GEN-8 COMPREHENSIVE WHOLE GENOME SEQUENCING ANALYSIS ELUCIDATES STRUCTURAL VARIANTS IN MEDULLOBLASTOMA

INTRODUCTION: Medulloblastoma is the most common malignant pediatric brain tumor with a poor prognosis. International collaborative efforts for sequencing the genomes of medulloblastomas have delineated the landscape of coding mutations. However, little is yet known about structural variants (SVs). Here, we analyzed whole-genome sequencing (WGS) data of medulloblastoma to reveal the comprehensive genetic aberrations, including SVs. METHODS: We collected and analyzed publically available WGS data of 432 cases with medulloblastoma from MAGIC consortium, ICGC, and St Jude cloud. RESULTS: The median coverage is 36.4x with no difference among cohorts. The median number of SV per case is 1.0 (WNT), 5.0 (SHH), 6.0 (Group 3), and 5.0 (Group 4), respectively. SHH medulloblastoma with TP53 mutation has significantly a greater number of SVs (77.0/sample), suggesting that genome instability by TP53 mutations gives rise to SVs.

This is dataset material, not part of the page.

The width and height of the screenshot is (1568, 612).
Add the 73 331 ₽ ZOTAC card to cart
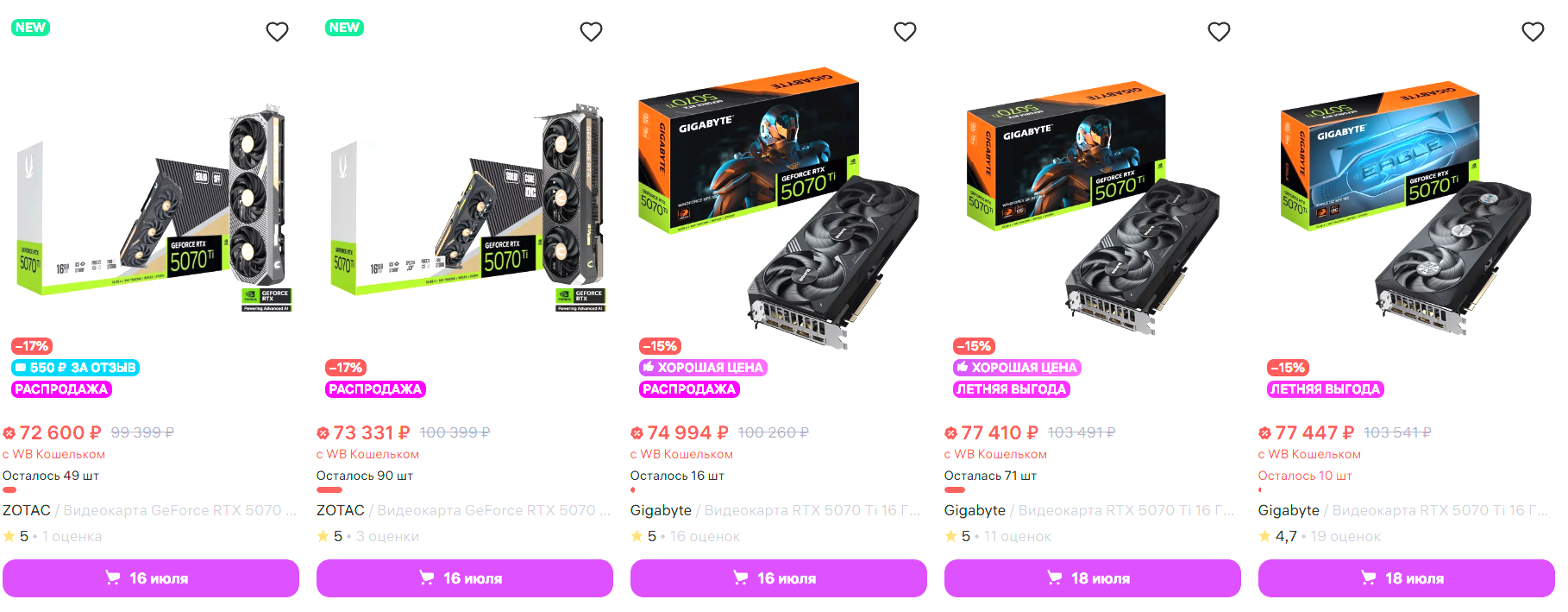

At least one SV involved in already known driver genes in 10.9% of the SHH cases, supporting a model where SV could lead to tumor initiation. Since some of those SVs are caused by copy-neutral translocation, detecting those alterations is challenging by other than WGS. Complex SVs involving TERT focal amplification are identified in 11.5% of the SHHα subtype which usually does not have TERT promoter mutation. Although TERT promoter mutation is enriched predominantly in the SHHδ subtype, overexpression of TERT may be necessary for tumor maintenance in some of the SHHα cases. Unbalanced amplifications are commonly observed in known drive genes such as PPM1D, CCND2, and PVT1 where a part of exons are exclusively amplified, implying that functionally important regions are selectively altered by SVs which could promote tumor development. CONCLUSIONS: SV affects not just copy number changes but also the structure of the genome, where breakpoints exist based on gene function and regulations. SVs along with genetic mutations contribute to medulloblastoma pathogenesis.